- EXERCISE GOAL
Extract every line below verbatim, leaving out the pictures.

- SOURCE DATA
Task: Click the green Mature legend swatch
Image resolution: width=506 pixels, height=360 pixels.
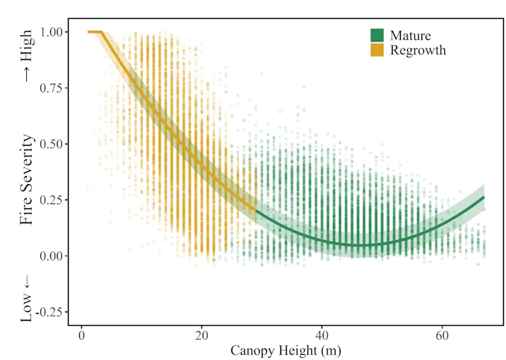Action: (377, 36)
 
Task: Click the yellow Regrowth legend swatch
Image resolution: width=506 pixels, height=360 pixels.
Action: (377, 50)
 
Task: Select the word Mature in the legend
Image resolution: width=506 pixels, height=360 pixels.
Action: (410, 36)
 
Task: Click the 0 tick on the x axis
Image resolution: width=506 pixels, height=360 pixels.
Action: (82, 335)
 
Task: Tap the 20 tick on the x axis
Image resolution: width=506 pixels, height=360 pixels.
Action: (202, 335)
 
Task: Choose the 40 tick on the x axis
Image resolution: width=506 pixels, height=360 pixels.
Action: (322, 335)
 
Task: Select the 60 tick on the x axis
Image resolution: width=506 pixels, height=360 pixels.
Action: (442, 335)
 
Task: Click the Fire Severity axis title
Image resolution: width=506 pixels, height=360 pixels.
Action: (26, 180)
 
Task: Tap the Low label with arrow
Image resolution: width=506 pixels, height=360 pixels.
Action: (26, 297)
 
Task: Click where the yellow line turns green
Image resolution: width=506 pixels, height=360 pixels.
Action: (256, 211)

- SOLUTION FOR THIS TASK
Task: Click the green Mature legend swatch
Image resolution: width=506 pixels, height=360 pixels.
Action: (377, 36)
 
Task: Click the yellow Regrowth legend swatch
Image resolution: width=506 pixels, height=360 pixels.
Action: (377, 50)
 
Task: Select the word Mature in the legend
Image resolution: width=506 pixels, height=360 pixels.
Action: (410, 36)
 
Task: Click the 0 tick on the x axis
Image resolution: width=506 pixels, height=360 pixels.
Action: (82, 335)
 
Task: Tap the 20 tick on the x axis
Image resolution: width=506 pixels, height=360 pixels.
Action: (202, 335)
 
Task: Choose the 40 tick on the x axis
Image resolution: width=506 pixels, height=360 pixels.
Action: (322, 335)
 
Task: Select the 60 tick on the x axis
Image resolution: width=506 pixels, height=360 pixels.
Action: (442, 335)
 
Task: Click the Fire Severity axis title
Image resolution: width=506 pixels, height=360 pixels.
Action: (26, 180)
 
Task: Tap the Low label with arrow
Image resolution: width=506 pixels, height=360 pixels.
Action: (26, 297)
 
Task: Click where the yellow line turns green
Image resolution: width=506 pixels, height=360 pixels.
Action: (256, 211)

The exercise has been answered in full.